All major industrialized countries are failing to meet the pledges they made to cut greenhouse-gas emissions

See Prove Paris was more than paper promises. Published in Nature. Excerpts:
"Emission rates are falling in almost all advanced industrialized countries. But the declines are too slow to meet the pledges that governments made in Paris (see 'Climate shortfall'). Although the general story is the same, the details differ for each.

For example, in 2015, the administration of former president Barack Obama pledged to cut emissions in the United States to 26–28% below 2005 levels by the year 2025. Yet the country was probably only ever on track to cut its emissions by 15–19%. The energy markets are, of their own accord, substituting natural gas for coal; and policies that push renewable energy and energy efficiency are playing a part3. The assumptions about maximal carbon sequestration from forestry, which the US government submitted to the secretariat of the United Nations Framework Convention on Climate Change, can best be described as heroic. Even when these are combined with optimistically low assumptions about energy demand and the cost of clean energy, emissions are likely to decline, at most, to 23% below 2005 levels by 2025.

Under Trump, the gap between what was promised and what will be achieved has widened as the federal government seeks to revoke the US Environmental Protection Agency's Clean Power Plan, to roll back limits on the emission of the potent greenhouse gas methane and to reverse energy-efficiency policies4. Many companies, cities and states in the United States have vowed to keep cutting emissions but, for now, most of those are still just claims.
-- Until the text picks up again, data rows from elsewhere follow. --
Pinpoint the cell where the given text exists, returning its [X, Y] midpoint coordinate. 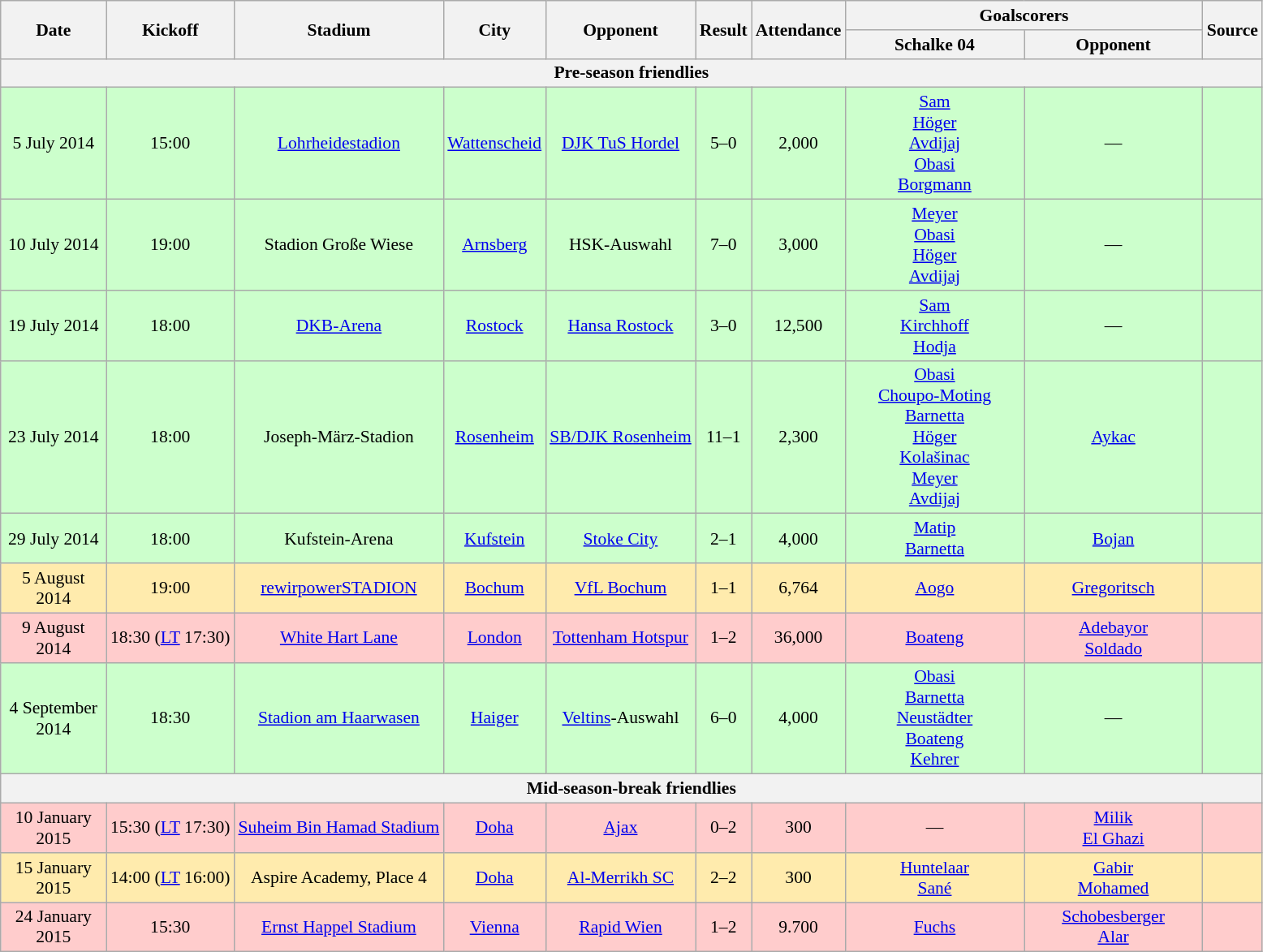
Boateng [934, 638]
10 July 2014 [54, 245]
Matip Barnetta [934, 539]
rewirpowerSTADION [339, 588]
15:30 (LT 17:30) [170, 828]
7–0 [724, 245]
Al-Merrikh SC [620, 878]
19 July 2014 [54, 326]
Bochum [494, 588]
Sam Kirchhoff Hodja [934, 326]
14:00 (LT 16:00) [170, 878]
6,764 [799, 588]
Source [1232, 29]
Aykac [1114, 437]
18:30 [170, 718]
Lohrheidestadion [339, 144]
Stadium [339, 29]
White Hart Lane [339, 638]
Adebayor Soldado [1114, 638]
10 January 2015 [54, 828]
VfL Bochum [620, 588]
15:30 [170, 927]
Aogo [934, 588]
2–1 [724, 539]
2,000 [799, 144]
Schalke 04 [934, 45]
Haiger [494, 718]
12,500 [799, 326]
Bojan [1114, 539]
City [494, 29]
Stadion am Haarwasen [339, 718]
Huntelaar Sané [934, 878]
Goalscorers [1024, 15]
5–0 [724, 144]
Sam Höger Avdijaj Obasi Borgmann [934, 144]
Mid-season-break friendlies [632, 789]
2–2 [724, 878]
Stadion Große Wiese [339, 245]
Tottenham Hotspur [620, 638]
Meyer Obasi Höger Avdijaj [934, 245]
15 January 2015 [54, 878]
Arnsberg [494, 245]
Kufstein-Arena [339, 539]
Attendance [799, 29]
Rosenheim [494, 437]
Suheim Bin Hamad Stadium [339, 828]
9.700 [799, 927]
Rostock [494, 326]
15:00 [170, 144]
DKB-Arena [339, 326]
SB/DJK Rosenheim [620, 437]
Kufstein [494, 539]
Rapid Wien [620, 927]
0–2 [724, 828]
29 July 2014 [54, 539]
Schobesberger Alar [1114, 927]
Aspire Academy, Place 4 [339, 878]
DJK TuS Hordel [620, 144]
Date [54, 29]
Joseph-März-Stadion [339, 437]
9 August 2014 [54, 638]
Gabir Mohamed [1114, 878]
Obasi Barnetta Neustädter Boateng Kehrer [934, 718]
2,300 [799, 437]
Vienna [494, 927]
Pre-season friendlies [632, 73]
Stoke City [620, 539]
4 September 2014 [54, 718]
24 January 2015 [54, 927]
Result [724, 29]
Wattenscheid [494, 144]
Fuchs [934, 927]
6–0 [724, 718]
Milik El Ghazi [1114, 828]
Veltins-Auswahl [620, 718]
Kickoff [170, 29]
Ernst Happel Stadium [339, 927]
18:30 (LT 17:30) [170, 638]
36,000 [799, 638]
HSK-Auswahl [620, 245]
5 July 2014 [54, 144]
Obasi Choupo-Moting Barnetta Höger Kolašinac Meyer Avdijaj [934, 437]
Hansa Rostock [620, 326]
Ajax [620, 828]
Gregoritsch [1114, 588]
23 July 2014 [54, 437]
3–0 [724, 326]
5 August 2014 [54, 588]
London [494, 638]
1–1 [724, 588]
11–1 [724, 437]
3,000 [799, 245]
Japan pledged to cut emissions by a similar percentage to the United States: 26% below 2013 levels by the year 2030. But the Japanese economy is already more efficient than that of the United States — each dollar equivalent of economic output in Japan requires 40% less energy, according to the International Energy Agency. Making an efficient system even more frugal will require a massive effort. The costs of meeting Japan's pledge are high1, and they are poised to increase to levels that are unsustainable politically for industries that must be competitive worldwide. Programmes aimed at moving quickly to the most efficient equipment in the steel industry, for example, will force retirement of capital stock much faster than makes sense for the market.

In Japan, as in all industrialized countries, electricity is pivotal to efforts to control emissions. All told, Japan's pledge and associated policies would reduce electricity consumption by 17% below the level expected without new policies by the year 2030 — despite the fact that more sectors such as transport will use electricity.

In addition, the Japanese government is unlikely to meet its aim to supply 20–22% of electricity from carbon-free nuclear power by 2030; our analysis suggests that 15% is more likely. Today, just 5 of the country's 42 nuclear reactors are producing electricity. Efforts to restart more are mired in political and regulatory issues in the aftermath of the Fukushima Daiichi nuclear-reactor disaster.

The EU also faces a big gap between words and actions."

"Other advanced industrialized countries present a similar story of public swagger and lagging implementation."

"Underlying these gaps in action is a powerful political logic. Climate change is an issue of huge public interest, especially in countries in which governments feel they must be seen to lead on global solutions. It is easy for politicians to make promises to impatient voters and opposition parties. But it is hard to impose high costs on powerful, well-organized groups. No system for international governance can erase these basic political facts. Yet the Paris agreement has unwittingly fanned the flames by letting governments set such vague and unaccountable pledges.

Most pledges are almost silent on the range of policies being used, making it difficult to discern which are actually effective. The EU, for example, submitted little information about the complex pledge-implementation process that is already under way. The gap between promise and action is especially large for the strategies that governments are using to boost energy efficiency, for which the real costs are often opaque. Equipment prices can be easily assessed but these are frequently only a fraction of the total deployment costs.

The pledges are impenetrable in other ways. Even the Obama administration, which vowed to set a high standard for openness, did not disclose the assumptions it used to model future emissions. More information is needed to evaluate the plausibility of carbon sequestration by forests, projected outcomes of climate policy and business-as-usual market trends — especially in light of the change in US leadership.

Accountability is crucial to bottom-up diplomacy, yet inconvenient for governments that are focused on looking good. It also makes academic research more useful. For example, academics have built an array of energy models that compute the costs of controls. These can be central in the policy debates about how much nations are willing to spend to address climate change, as well as how such resources can be deployed most efficiently. However, the models rest on a huge number of assumptions about the design and implementation of policies, the availability of technologies and the structure of the economy that affect projected costs manyfold."